##### Data for review
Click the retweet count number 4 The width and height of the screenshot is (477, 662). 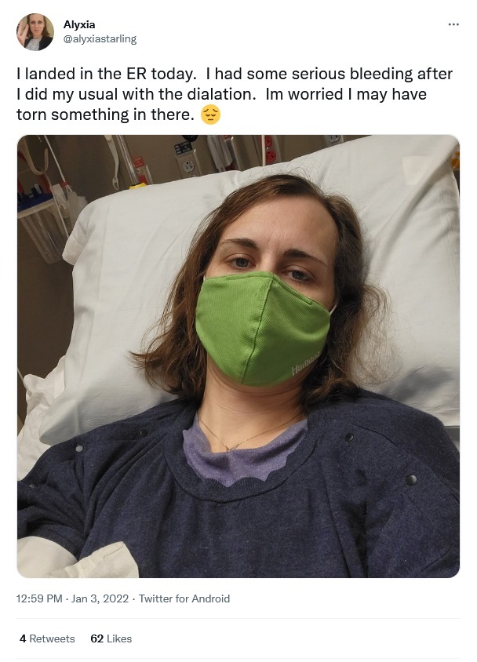coord(23,638)
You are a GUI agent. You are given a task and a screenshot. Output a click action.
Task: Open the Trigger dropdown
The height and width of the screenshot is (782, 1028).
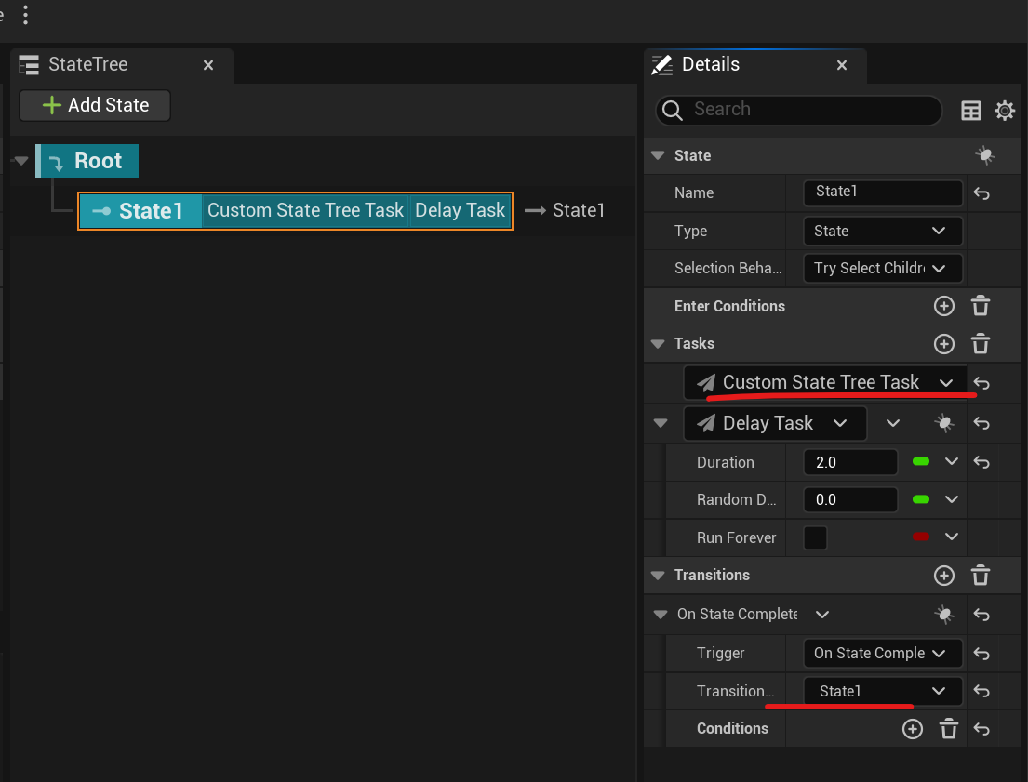881,653
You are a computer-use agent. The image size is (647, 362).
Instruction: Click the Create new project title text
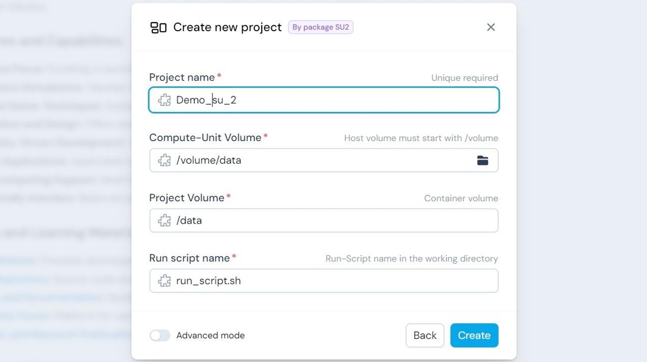228,27
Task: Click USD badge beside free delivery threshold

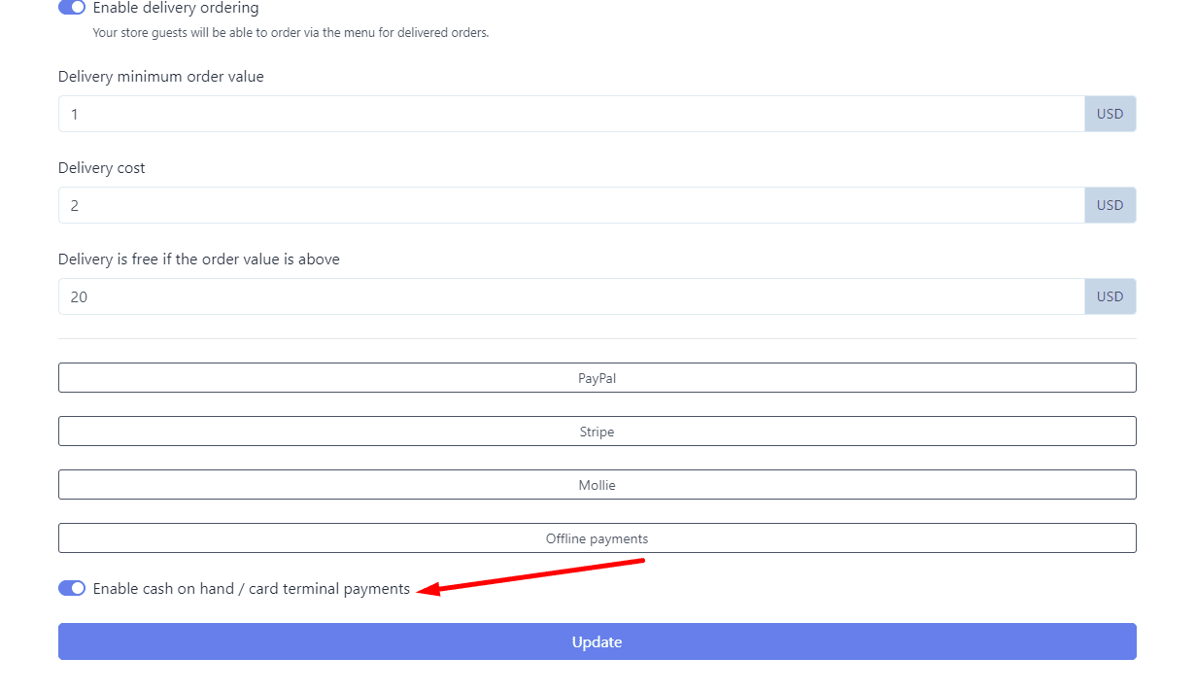Action: (1110, 296)
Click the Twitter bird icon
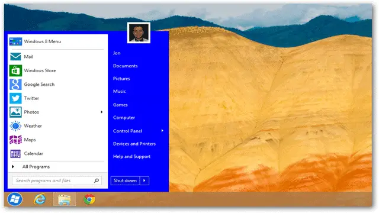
##########
▶ **The task**
Write out exactly the lines above between the one with "You are a GUI" and the one with "You are a computer-use", inclusive, with pictures left out.

▶ **Solution for this exercise**
You are a GUI agent. You are given a task and a screenshot. Output a click action.
Task: Open the Trigger dropdown
The height and width of the screenshot is (782, 1028).
881,653
You are a computer-use agent. The image size is (647, 362).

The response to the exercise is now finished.